ENTRIES SUPPLIED

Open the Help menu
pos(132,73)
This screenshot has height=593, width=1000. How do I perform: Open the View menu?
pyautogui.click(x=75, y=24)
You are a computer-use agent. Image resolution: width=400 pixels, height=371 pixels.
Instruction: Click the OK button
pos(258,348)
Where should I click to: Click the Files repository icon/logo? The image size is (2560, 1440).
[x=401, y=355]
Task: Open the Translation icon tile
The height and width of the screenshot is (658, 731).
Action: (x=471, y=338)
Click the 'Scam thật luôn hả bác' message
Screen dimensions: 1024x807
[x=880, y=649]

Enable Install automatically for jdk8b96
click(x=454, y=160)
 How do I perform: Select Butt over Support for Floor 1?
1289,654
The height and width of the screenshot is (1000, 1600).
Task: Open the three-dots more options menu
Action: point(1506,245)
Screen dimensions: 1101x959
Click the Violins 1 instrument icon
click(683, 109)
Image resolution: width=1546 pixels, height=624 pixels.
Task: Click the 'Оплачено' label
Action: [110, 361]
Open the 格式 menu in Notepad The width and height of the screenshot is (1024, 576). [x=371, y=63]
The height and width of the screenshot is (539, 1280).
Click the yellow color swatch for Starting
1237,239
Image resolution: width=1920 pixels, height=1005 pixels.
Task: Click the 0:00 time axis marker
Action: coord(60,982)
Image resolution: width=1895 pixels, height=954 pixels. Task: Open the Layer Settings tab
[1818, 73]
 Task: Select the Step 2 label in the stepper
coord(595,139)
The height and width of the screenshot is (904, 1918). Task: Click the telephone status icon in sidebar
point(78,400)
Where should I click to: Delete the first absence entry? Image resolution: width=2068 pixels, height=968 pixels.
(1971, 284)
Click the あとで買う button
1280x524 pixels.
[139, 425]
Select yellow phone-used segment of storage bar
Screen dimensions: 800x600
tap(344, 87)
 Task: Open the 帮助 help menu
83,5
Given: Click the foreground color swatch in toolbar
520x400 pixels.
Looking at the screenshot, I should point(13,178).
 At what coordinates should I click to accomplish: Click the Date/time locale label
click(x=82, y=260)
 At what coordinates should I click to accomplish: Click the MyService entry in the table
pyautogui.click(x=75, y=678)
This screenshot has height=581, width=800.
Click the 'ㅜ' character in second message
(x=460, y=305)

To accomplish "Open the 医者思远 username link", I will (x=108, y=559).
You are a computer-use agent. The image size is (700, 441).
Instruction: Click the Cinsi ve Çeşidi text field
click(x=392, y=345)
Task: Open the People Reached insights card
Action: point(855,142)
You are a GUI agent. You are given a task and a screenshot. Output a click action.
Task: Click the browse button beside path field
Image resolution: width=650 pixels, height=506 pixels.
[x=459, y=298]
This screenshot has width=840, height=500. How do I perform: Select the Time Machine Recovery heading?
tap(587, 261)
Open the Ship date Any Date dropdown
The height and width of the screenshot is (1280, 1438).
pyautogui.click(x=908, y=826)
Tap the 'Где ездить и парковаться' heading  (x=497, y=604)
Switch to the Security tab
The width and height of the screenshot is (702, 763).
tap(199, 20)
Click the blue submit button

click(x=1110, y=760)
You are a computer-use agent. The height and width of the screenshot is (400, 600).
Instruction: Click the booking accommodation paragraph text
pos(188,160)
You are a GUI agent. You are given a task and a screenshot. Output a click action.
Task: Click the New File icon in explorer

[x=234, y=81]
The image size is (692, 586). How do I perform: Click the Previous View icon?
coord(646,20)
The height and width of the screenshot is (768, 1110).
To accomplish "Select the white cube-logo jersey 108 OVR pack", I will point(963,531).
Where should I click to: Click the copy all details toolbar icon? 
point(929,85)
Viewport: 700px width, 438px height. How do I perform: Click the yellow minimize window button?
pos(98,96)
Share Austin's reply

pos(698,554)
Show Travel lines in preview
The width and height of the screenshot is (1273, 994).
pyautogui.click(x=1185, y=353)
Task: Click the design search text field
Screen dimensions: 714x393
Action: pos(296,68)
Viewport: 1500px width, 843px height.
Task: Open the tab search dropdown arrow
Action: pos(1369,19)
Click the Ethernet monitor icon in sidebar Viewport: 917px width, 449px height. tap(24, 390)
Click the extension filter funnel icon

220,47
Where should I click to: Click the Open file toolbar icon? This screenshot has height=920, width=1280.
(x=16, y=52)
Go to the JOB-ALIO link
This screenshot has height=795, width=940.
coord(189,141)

WHAT THIS TASK INVOLVES
Word for word, write out the entire listing once more.

SOLUTION BELOW
Open the Help menu
pos(132,73)
This screenshot has height=593, width=1000. How do I perform: Open the View menu?
pyautogui.click(x=75, y=24)
You are a computer-use agent. Image resolution: width=400 pixels, height=371 pixels.
Instruction: Click the OK button
pos(258,348)
Where should I click to: Click the Files repository icon/logo? The image size is (2560, 1440).
[x=401, y=355]
Task: Open the Translation icon tile
The height and width of the screenshot is (658, 731).
Action: (x=471, y=338)
Click the 'Scam thật luôn hả bác' message
Screen dimensions: 1024x807
[x=880, y=649]

Enable Install automatically for jdk8b96
click(x=454, y=160)
 How do I perform: Select Butt over Support for Floor 1?
1289,654
The height and width of the screenshot is (1000, 1600).
Task: Open the three-dots more options menu
Action: point(1506,245)
Screen dimensions: 1101x959
Click the Violins 1 instrument icon
click(683, 109)
Image resolution: width=1546 pixels, height=624 pixels.
Task: Click the 'Оплачено' label
Action: [110, 361]
Open the 格式 menu in Notepad The width and height of the screenshot is (1024, 576). [x=371, y=63]
The height and width of the screenshot is (539, 1280).
Click the yellow color swatch for Starting
1237,239
Image resolution: width=1920 pixels, height=1005 pixels.
Task: Click the 0:00 time axis marker
Action: coord(60,982)
Image resolution: width=1895 pixels, height=954 pixels. Task: Open the Layer Settings tab
[1818, 73]
 Task: Select the Step 2 label in the stepper
coord(595,139)
The height and width of the screenshot is (904, 1918). Task: Click the telephone status icon in sidebar
point(78,400)
Where should I click to: Delete the first absence entry? Image resolution: width=2068 pixels, height=968 pixels.
(1971, 284)
Click the あとで買う button
1280x524 pixels.
[139, 425]
Select yellow phone-used segment of storage bar
Screen dimensions: 800x600
tap(344, 87)
 Task: Open the 帮助 help menu
83,5
Given: Click the foreground color swatch in toolbar
520x400 pixels.
Looking at the screenshot, I should point(13,178).
 At what coordinates should I click to accomplish: Click the Date/time locale label
click(x=82, y=260)
 At what coordinates should I click to accomplish: Click the MyService entry in the table
pyautogui.click(x=75, y=678)
This screenshot has height=581, width=800.
Click the 'ㅜ' character in second message
(x=460, y=305)

To accomplish "Open the 医者思远 username link", I will (x=108, y=559).
You are a computer-use agent. The image size is (700, 441).
Instruction: Click the Cinsi ve Çeşidi text field
click(x=392, y=345)
Task: Open the People Reached insights card
Action: point(855,142)
You are a GUI agent. You are given a task and a screenshot. Output a click action.
Task: Click the browse button beside path field
Image resolution: width=650 pixels, height=506 pixels.
[x=459, y=298]
This screenshot has width=840, height=500. How do I perform: Select the Time Machine Recovery heading?
tap(587, 261)
Open the Ship date Any Date dropdown
The height and width of the screenshot is (1280, 1438).
pyautogui.click(x=908, y=826)
Tap the 'Где ездить и парковаться' heading  (x=497, y=604)
Switch to the Security tab
The width and height of the screenshot is (702, 763).
tap(199, 20)
Click the blue submit button

click(x=1110, y=760)
You are a computer-use agent. The height and width of the screenshot is (400, 600).
Instruction: Click the booking accommodation paragraph text
pos(188,160)
You are a GUI agent. You are given a task and a screenshot. Output a click action.
Task: Click the New File icon in explorer

[x=234, y=81]
The image size is (692, 586). How do I perform: Click the Previous View icon?
coord(646,20)
The height and width of the screenshot is (768, 1110).
To accomplish "Select the white cube-logo jersey 108 OVR pack", I will point(963,531).
Where should I click to: Click the copy all details toolbar icon? 
point(929,85)
Viewport: 700px width, 438px height. How do I perform: Click the yellow minimize window button?
pos(98,96)
Share Austin's reply

pos(698,554)
Show Travel lines in preview
The width and height of the screenshot is (1273, 994).
pyautogui.click(x=1185, y=353)
Task: Click the design search text field
Screen dimensions: 714x393
Action: pos(296,68)
Viewport: 1500px width, 843px height.
Task: Open the tab search dropdown arrow
Action: pos(1369,19)
Click the Ethernet monitor icon in sidebar Viewport: 917px width, 449px height. tap(24, 390)
Click the extension filter funnel icon

220,47
Where should I click to: Click the Open file toolbar icon? This screenshot has height=920, width=1280.
(x=16, y=52)
Go to the JOB-ALIO link
This screenshot has height=795, width=940.
coord(189,141)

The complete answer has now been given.